_WHAT TO DO_
1 > Using the media news roundup below, state whether each statement agrees with it. Answer yes or no, and quote the words that decide each one: (a) Southern Cross Media Group provides TV broadcasts to 30 regional areas. (b) Ten's agreement with Southern Cross is due to expire at the end of December. (c) Anti-siphoning rules will be addressed in the current media reforms package.
2 > Extend the media news roundup below with the next passage, starting after its final sentence.

___ READING PASSAGE

Media Wrap: Ten rebuffs SC TV assets; WIN plans talks with Ten

By AdNews | 14 March 2016
 

Ten rebuffs SCA TV assets

Ten Network has ruled out a deal to acquire the TV assets from Southern Cross Media Group, which provides TV broadcasts to 30 regional areas mostly across the eastern seaboard.

The Australian reports that Ten's chairman David Gordon has ruled out any offer to buy Southern Cross TV stations. 

Regional broadcasters are under increasing pressure from the streaming services offered by metropolitan networks and offshore players such as Netflix. WIN has taken Nine to court in a bid to geo-block Nine streaming into WIN broadcast areas.

WIN plans talks with Ten

WIN will commence talks over an affiliation agreement with Ten when the current content supply deal between Ten and Southern Cross Media expires, The Australian reports

Ten's agreement with Southern Cross is due to expire at the end of June - the same time Nine's agreement with WIN expires. 

WIN owner Bruce Gordon is the largest shareholder in both of the metropolitan networks.

Fifield hints at redundant rules

Although anti-siphoning rules will not be addressed in the current media reforms package, communications minister Mitch Fifield says online streaming has made the list less relevant.

______
___ EXTRACTED RECORDS

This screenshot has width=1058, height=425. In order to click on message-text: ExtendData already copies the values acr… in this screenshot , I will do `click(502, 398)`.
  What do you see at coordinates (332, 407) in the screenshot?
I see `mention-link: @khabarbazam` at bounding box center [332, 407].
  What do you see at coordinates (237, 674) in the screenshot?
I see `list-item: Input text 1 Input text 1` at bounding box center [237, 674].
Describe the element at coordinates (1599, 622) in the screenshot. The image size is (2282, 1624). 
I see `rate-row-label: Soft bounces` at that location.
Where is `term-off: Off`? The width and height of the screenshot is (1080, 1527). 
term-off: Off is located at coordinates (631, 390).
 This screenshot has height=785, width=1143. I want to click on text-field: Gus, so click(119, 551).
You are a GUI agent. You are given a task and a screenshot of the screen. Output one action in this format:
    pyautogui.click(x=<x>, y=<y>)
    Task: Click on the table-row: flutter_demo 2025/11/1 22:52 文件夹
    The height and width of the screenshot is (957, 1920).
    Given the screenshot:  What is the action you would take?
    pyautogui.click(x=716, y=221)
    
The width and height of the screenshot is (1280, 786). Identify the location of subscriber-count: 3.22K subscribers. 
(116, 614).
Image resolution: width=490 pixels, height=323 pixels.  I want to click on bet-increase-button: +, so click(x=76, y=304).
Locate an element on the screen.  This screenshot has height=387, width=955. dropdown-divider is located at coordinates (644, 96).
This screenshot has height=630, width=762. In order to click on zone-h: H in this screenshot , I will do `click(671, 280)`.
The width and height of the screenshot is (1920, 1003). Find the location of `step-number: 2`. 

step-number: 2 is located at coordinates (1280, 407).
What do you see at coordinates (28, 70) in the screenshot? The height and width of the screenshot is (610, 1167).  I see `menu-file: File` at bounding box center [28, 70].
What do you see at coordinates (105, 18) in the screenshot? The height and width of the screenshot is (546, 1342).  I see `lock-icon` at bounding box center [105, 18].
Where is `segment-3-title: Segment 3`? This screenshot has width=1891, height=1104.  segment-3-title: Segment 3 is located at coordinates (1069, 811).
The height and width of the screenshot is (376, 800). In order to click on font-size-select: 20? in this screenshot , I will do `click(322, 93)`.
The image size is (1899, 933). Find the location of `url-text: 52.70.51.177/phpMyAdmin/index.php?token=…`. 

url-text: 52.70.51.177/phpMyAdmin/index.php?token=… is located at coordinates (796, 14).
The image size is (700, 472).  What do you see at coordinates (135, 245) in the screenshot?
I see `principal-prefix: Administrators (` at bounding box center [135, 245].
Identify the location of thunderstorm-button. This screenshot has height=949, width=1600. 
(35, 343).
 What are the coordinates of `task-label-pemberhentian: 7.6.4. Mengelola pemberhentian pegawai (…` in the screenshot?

______

_TASK-BY-TASK OUTPUTS_
1 >
(a) Yes: "which provides TV broadcasts to 30 regional areas mostly across the eastern seaboard."
(b) No: "Ten's agreement with Southern Cross is due to expire at the end of June"
(c) No: "anti-siphoning rules will not be addressed in the current media reforms package"

2 >
The anti-siphoning list allows free-to-air broadcasters first refusal on major sports events and Fox Sports has argued the list needs to be reduced, particularly for international events.

The Australian reports that Fifield believes online streaming has made some aspects of the rules redundant.

FFA to open A-League talks in April

Football Federation of Australia will open talks over the broadcast rights for the A-League with Ten and Nine said to be among the interested parties.

The current $40 million per season four-year deal expires mid-2017, with Fox sports showing all live games and SBS showing one game per week on Friday night.

Ten has previously expressed an interest in the A-League and it is understood Nine could also sit down with football chiefs, who expect the value of rights could increase into the range of $60 million to $80 million per season.

Recently, Caltex signed a naming rights deal for the national men's team and it is hoped the Matildas recent success in qualifying for the Rio Olympic Games could attract more commercial interest in the women's game.

Have something to say on this? Share your views in the comments section below. Or if you have a news story or tip-off, drop us a line at adnews@yaffa.com.au

Sign up to the AdNews newsletter, like us on Facebook or follow us on Twitter for breaking stories and campaigns throughout the day.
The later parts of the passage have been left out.